(Pointing lines for text and elements)

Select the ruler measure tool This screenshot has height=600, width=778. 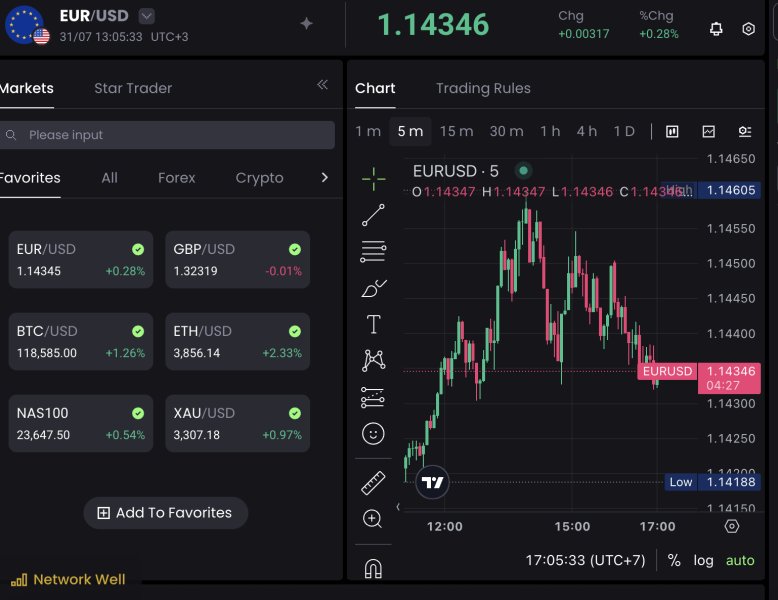click(373, 483)
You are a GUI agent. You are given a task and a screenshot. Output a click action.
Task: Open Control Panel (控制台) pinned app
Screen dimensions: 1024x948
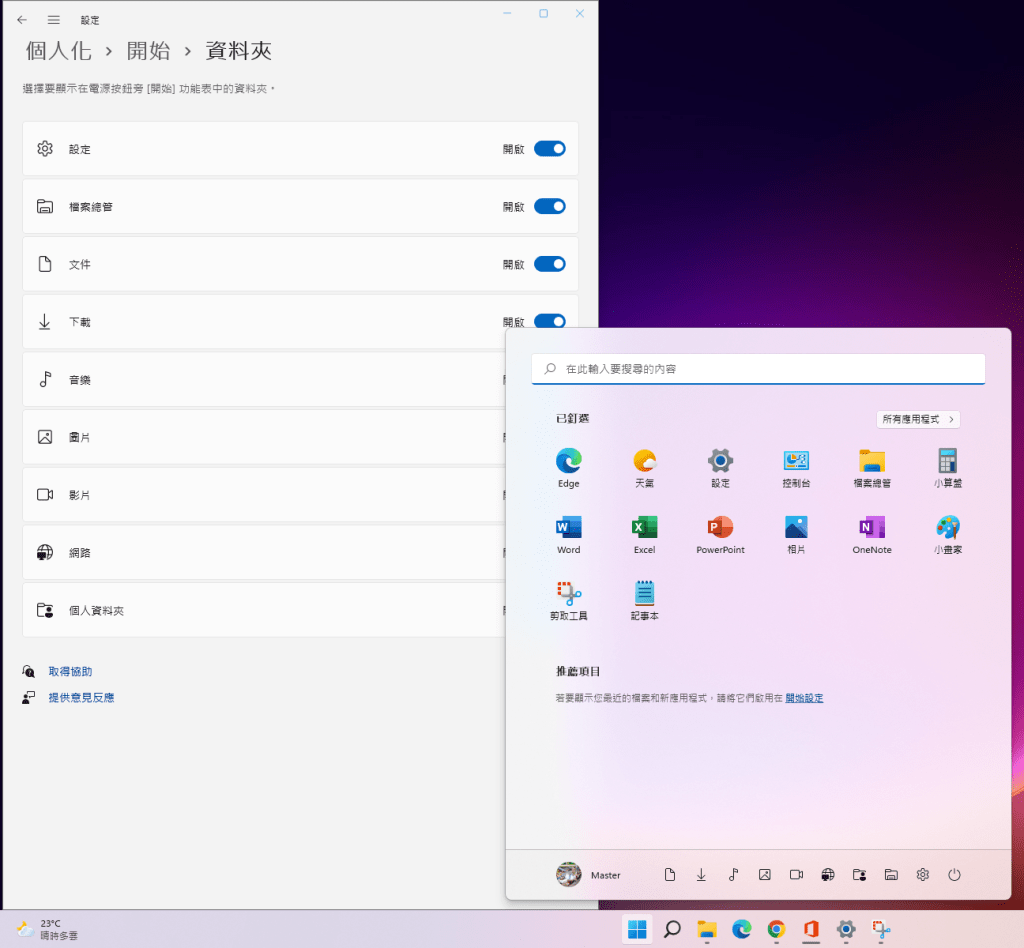pos(796,466)
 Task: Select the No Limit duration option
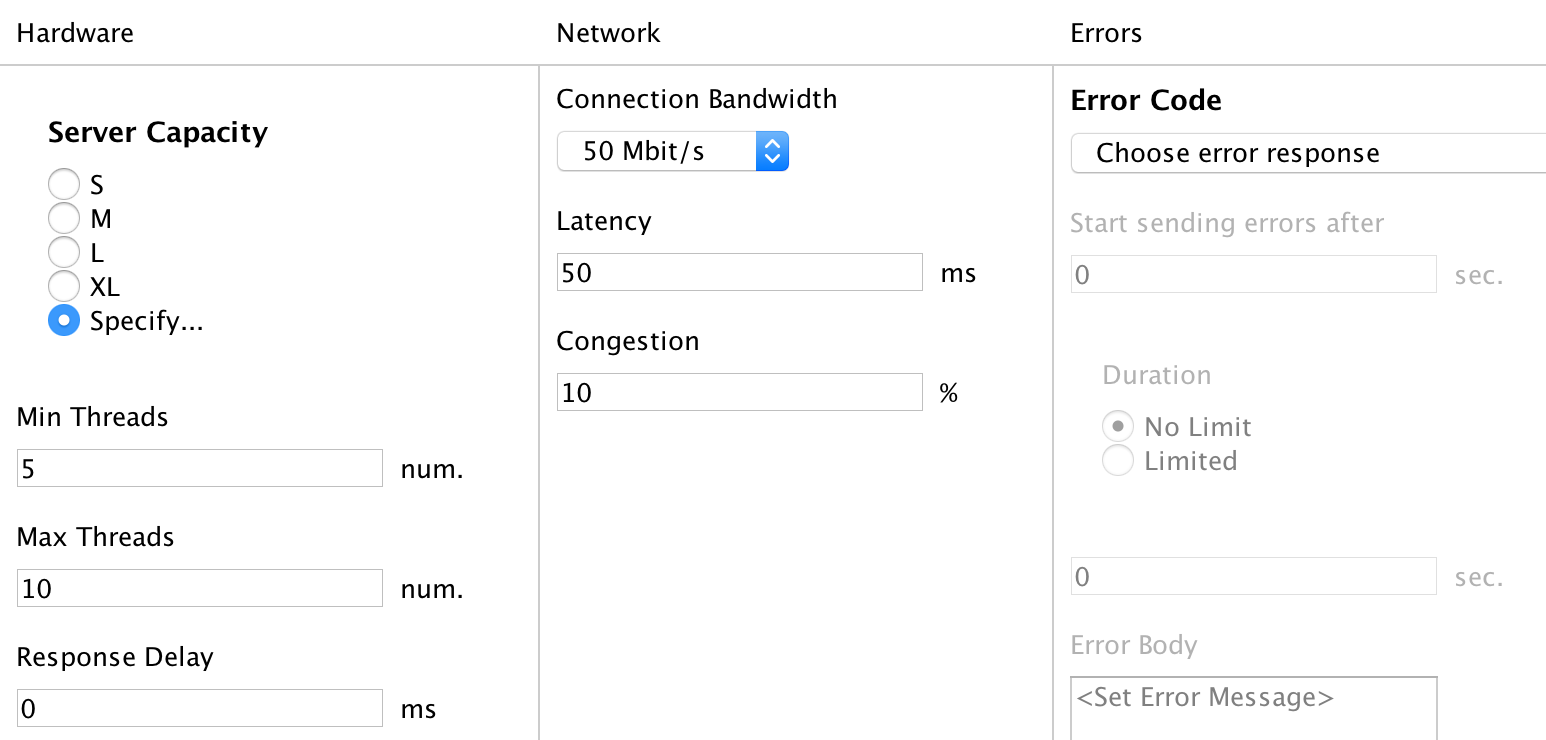coord(1117,427)
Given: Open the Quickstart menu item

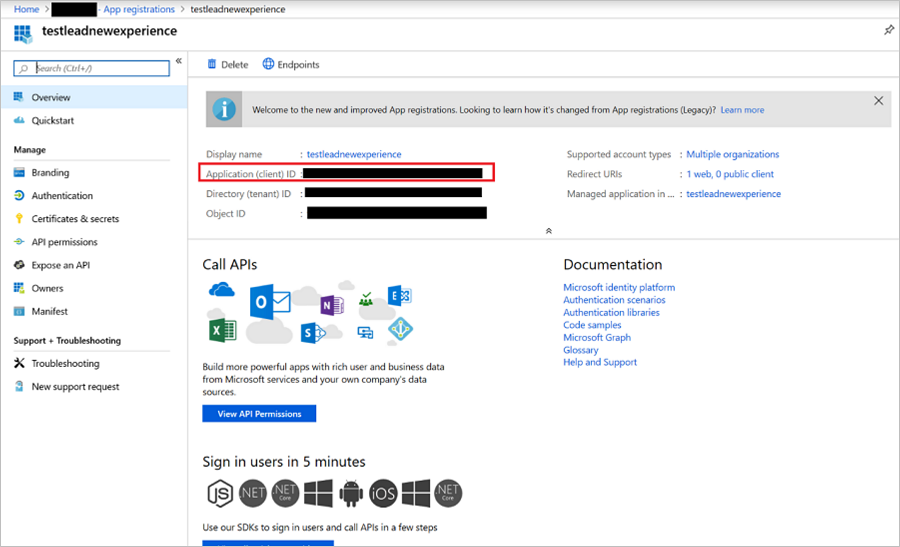Looking at the screenshot, I should click(x=52, y=121).
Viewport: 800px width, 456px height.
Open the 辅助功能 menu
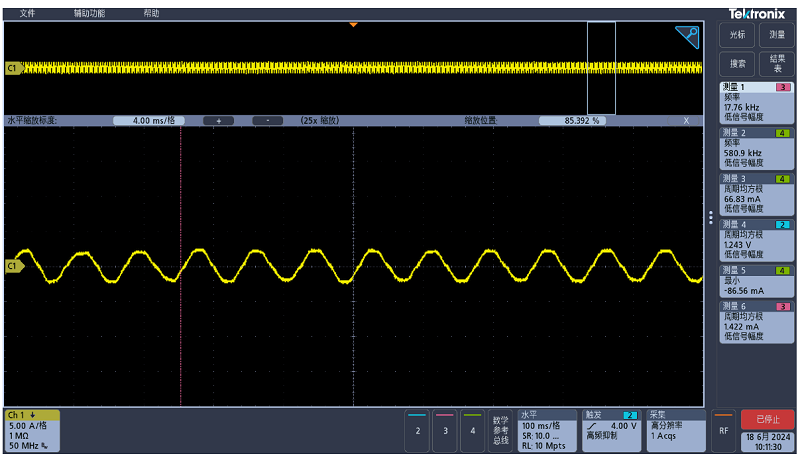[x=89, y=13]
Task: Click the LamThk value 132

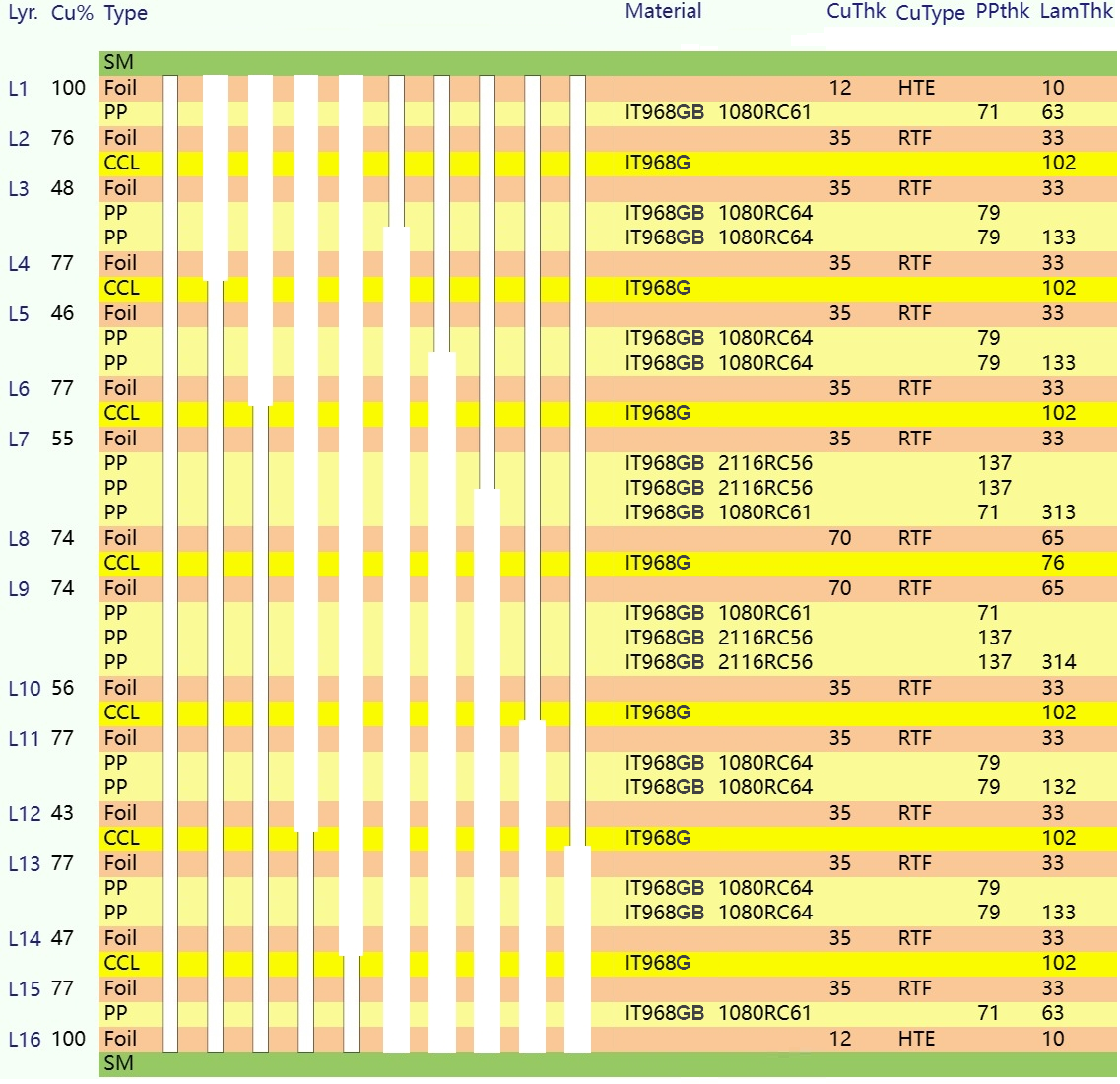Action: coord(1058,788)
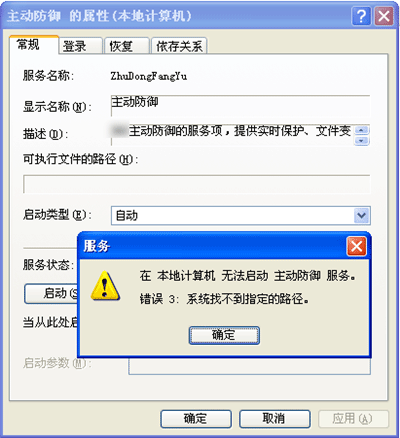Close the 主动防御 properties window
Image resolution: width=400 pixels, height=438 pixels.
tap(384, 16)
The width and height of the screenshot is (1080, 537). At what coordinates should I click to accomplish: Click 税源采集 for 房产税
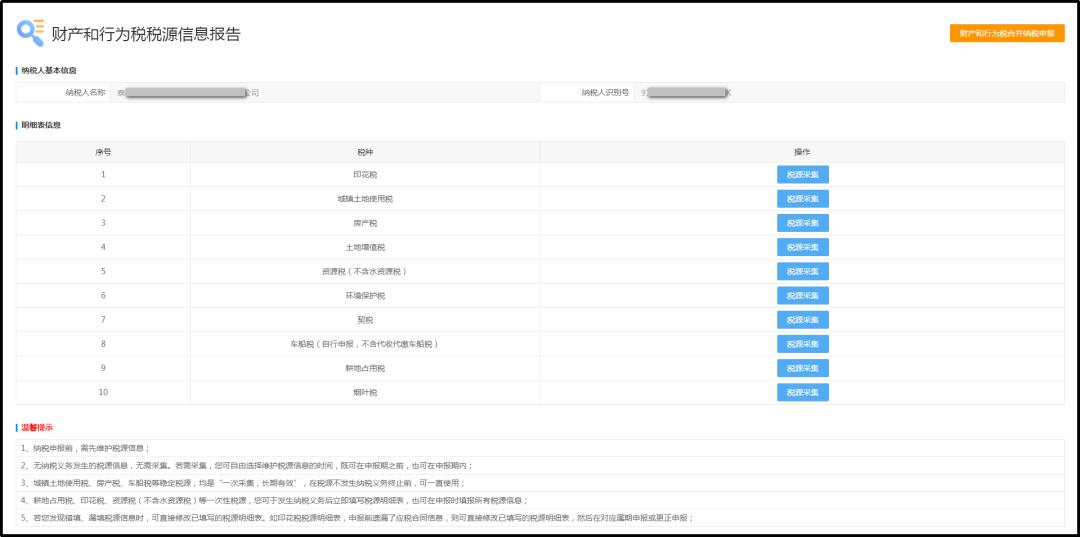point(802,223)
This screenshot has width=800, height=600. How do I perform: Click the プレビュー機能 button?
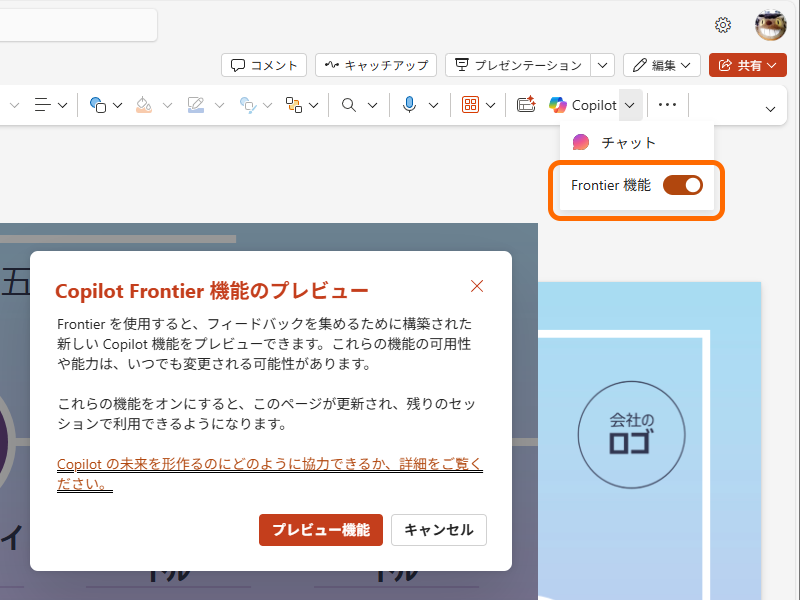click(x=320, y=530)
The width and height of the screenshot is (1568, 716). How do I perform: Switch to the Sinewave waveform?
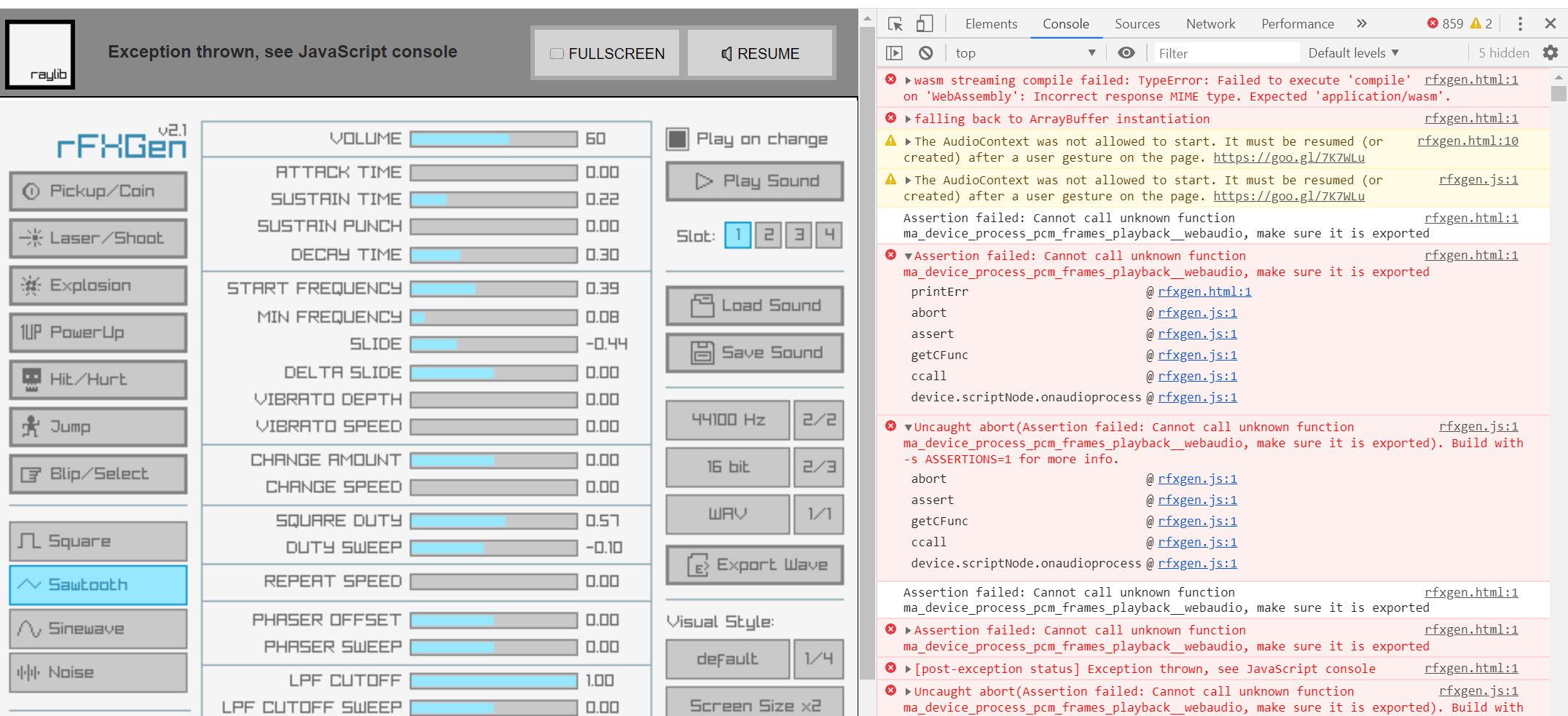pos(98,628)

TASK DIRECTIONS: Copy out word for word the lines from the one containing "Task: Click the LamThk value 132" through the last line, including both ends. Leave out the pictures.

COMPLETE RESPONSE:
Task: Click the LamThk value 132

Action: coord(1058,788)
Close the 主动防御 properties window
Image resolution: width=400 pixels, height=438 pixels.
tap(384, 16)
The width and height of the screenshot is (1080, 537). At what coordinates should I click to accomplish: Click 税源采集 for 房产税
point(802,223)
This screenshot has width=800, height=600. How do I perform: Click the プレビュー機能 button?
click(x=320, y=530)
The width and height of the screenshot is (1568, 716). How do I perform: Switch to the Sinewave waveform?
pos(98,628)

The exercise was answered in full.